Required work> Pictures aside, write out every record exactly as it appears.

Collected data
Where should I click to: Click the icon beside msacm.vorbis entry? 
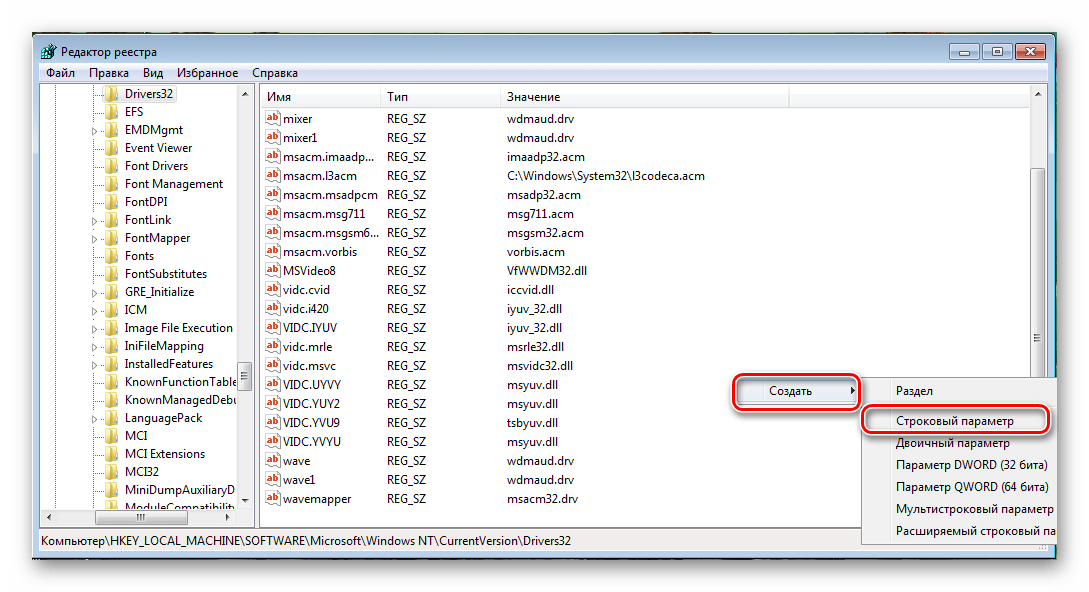pos(273,252)
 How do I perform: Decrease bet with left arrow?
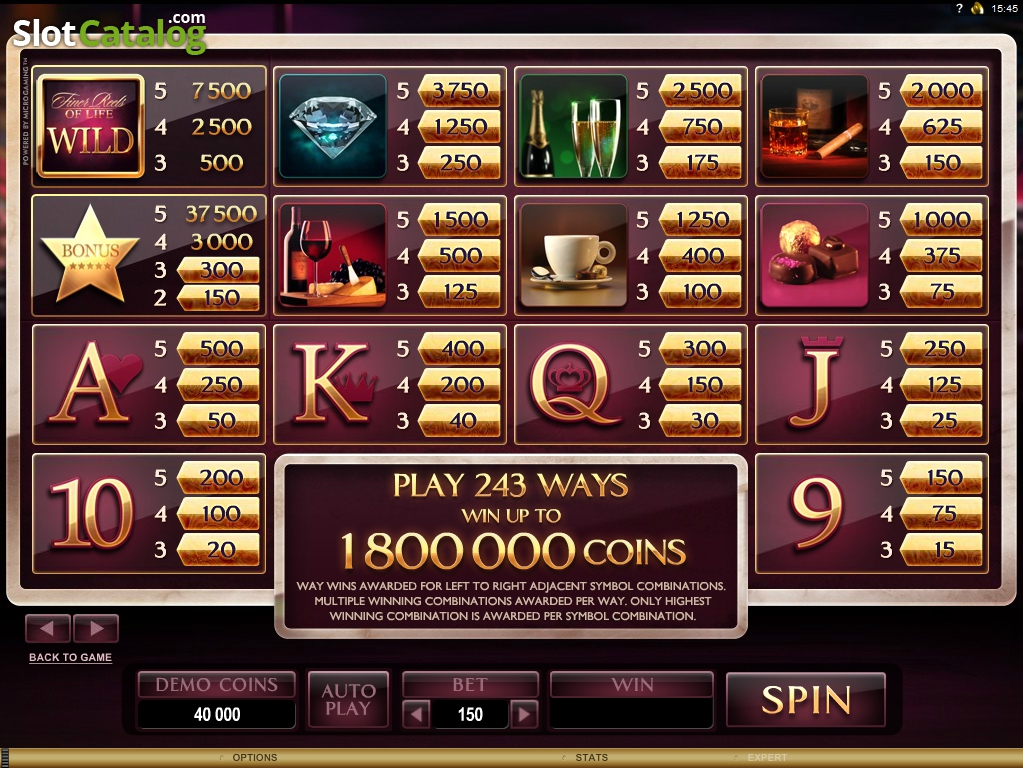pyautogui.click(x=416, y=714)
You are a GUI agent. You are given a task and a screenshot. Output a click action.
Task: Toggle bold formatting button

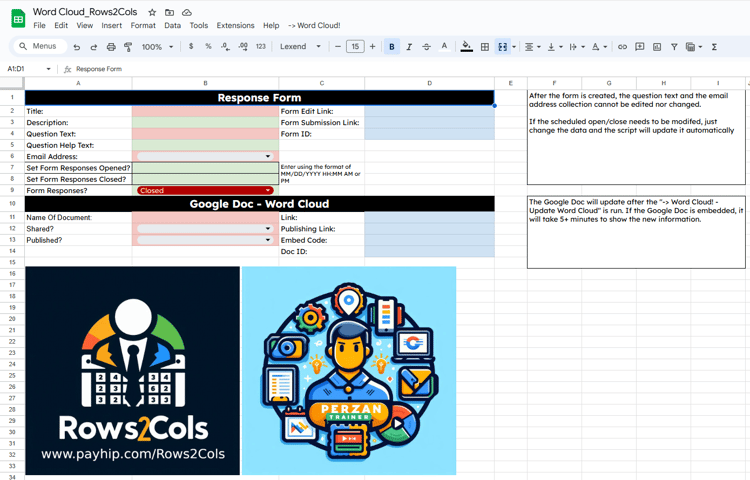point(392,47)
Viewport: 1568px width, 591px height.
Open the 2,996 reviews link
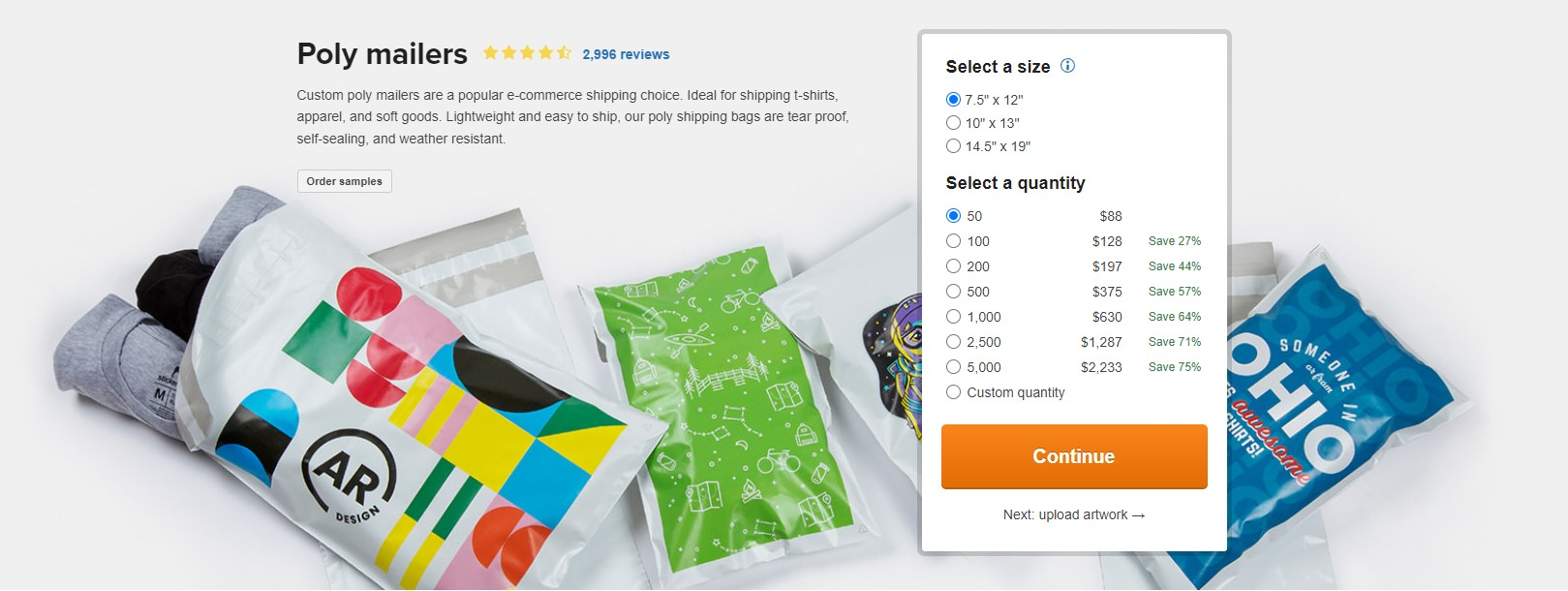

Answer to this task>
Where should I click to: Click the icon beside msacm.vorbis entry? 
pos(273,252)
 How do I perform: Decrease bet with left arrow?
pyautogui.click(x=416, y=714)
You are a GUI agent. You are given a task and a screenshot. Output a click action.
Task: Toggle bold formatting button

point(392,47)
Viewport: 1568px width, 591px height.
Open the 2,996 reviews link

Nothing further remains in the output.